A seleção dos 10 filmes musicais, escolhidos pela diretora, de que destacaram algumas passagens de suas trilhas sonoras, tem pontos positivos e negativos. À exceção do que abre o espetáculo, a mais recente versão de Os miseráveis, de que se escolheram duas passagens, a maioria das citações são relativamente pouco conhecidas. Isso faz com que haja menor tendência a comparações, mas certamente diminui a comunicabilidade. Por outro lado, são composições de difícil entonação, tanto no que diz respeito à melodia quanto ao ritmo e à tonalidade, e até mesmo à colocação das letras, com muitas síncopes e apócopes nos seus versos. Valorize-se, ainda, as versões em português, muito bem realizadas, a partir dos originais em inglês. Por todos esses desafios, os intérpretes passam com nota 10, o que evidencia um cuidadoso e eficiente preparo e treinamento musical, para além da questão coreográfica, a cargo de Raul Voges.
No elenco, Cíntia e Voges se destacam, ele com uma presença cênica invejável: é figura de ator de cinema inglês, com fleuma positiva, bem salientada pelo figurino que, por vezes, nos lembra o detetive Sherlock Holmes. Ela tem verve, flexibilidade, movimentação cênica e uma alegria contagiante. O elenco se completa com o hilariante Lucas Krug, que tem experiência de stand up comedy, e Fabíola Barreto, que mostra concentração e dedicação.
As escolhas musicais são variadas, mas têm em comum alguma reflexão de caráter social a respeito das dificuldades que os pobres enfrentam, numa sociedade classista e elitista. Assim ocorre com os pais que querem levar as crianças para a floresta (lembrando o conto de Joãozinho e Mariazinha), ou a citação a respeito do homem invisível, que não mais resultado de uma experiência laboratorial malsucedida, mas um modo de se relegar os pobres numa sociedade que se vê incomodada por eles.
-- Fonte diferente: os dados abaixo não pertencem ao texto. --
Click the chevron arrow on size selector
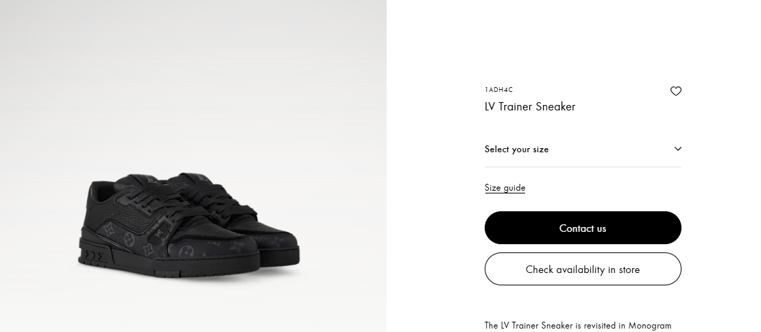The image size is (761, 332). click(x=677, y=149)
Passamos por referências indiretas a Aladim, alguma aproximação do atual panorama político-institucional brasileiro, as citações mais explícitas à esposa do ex-deputado federal Eduardo Cunha e, por fim, uma metaforização bem ao gosto do teatro brechtiano, com que se encerra o espetáculo.
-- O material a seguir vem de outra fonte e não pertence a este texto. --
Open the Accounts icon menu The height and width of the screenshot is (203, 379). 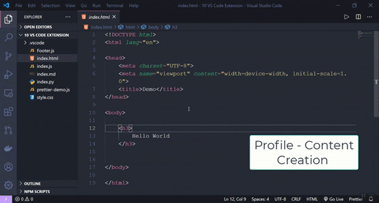pyautogui.click(x=8, y=167)
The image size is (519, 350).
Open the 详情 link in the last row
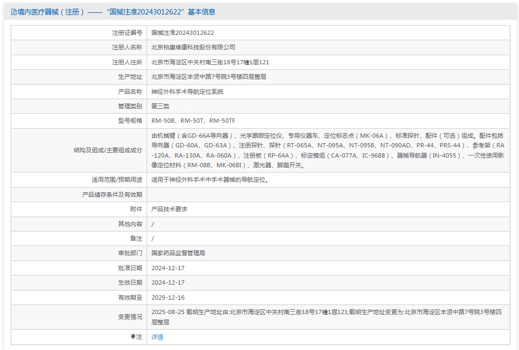[x=157, y=337]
Certamente o teatro pequenino que é o Arena não seria o espaço ideal para esta montagem. Por outro lado, a proximidade absoluta do elenco com o público colocou-o ainda mais à prova, porque não se permitiria nem um pequenino deslize de uma nota sequer fora do tom. E o elenco sobrepujou a todas estas dificuldades com excelência.
O espetáculo é, por isso, e como resultado final, divertido sem ser alienado; ideologizado sem ser chato. Enfim, inteligente, eficiente e criativo, mostrando performances raras em nossa cena. Integrando um projeto mais amplo e duradouro, que inclui uma escola de formação de atores cantores e bailarinos, segundo revelou a diretora e atriz, ao final do espetáculo, Musicais à la carte pode abrir um veio novo para produções teatrais musicais em nossa cidade. A disciplina e o cuidado de produção quem ficou evidente neste trabalho configura uma espécie de aval para novas produções e iniciativas.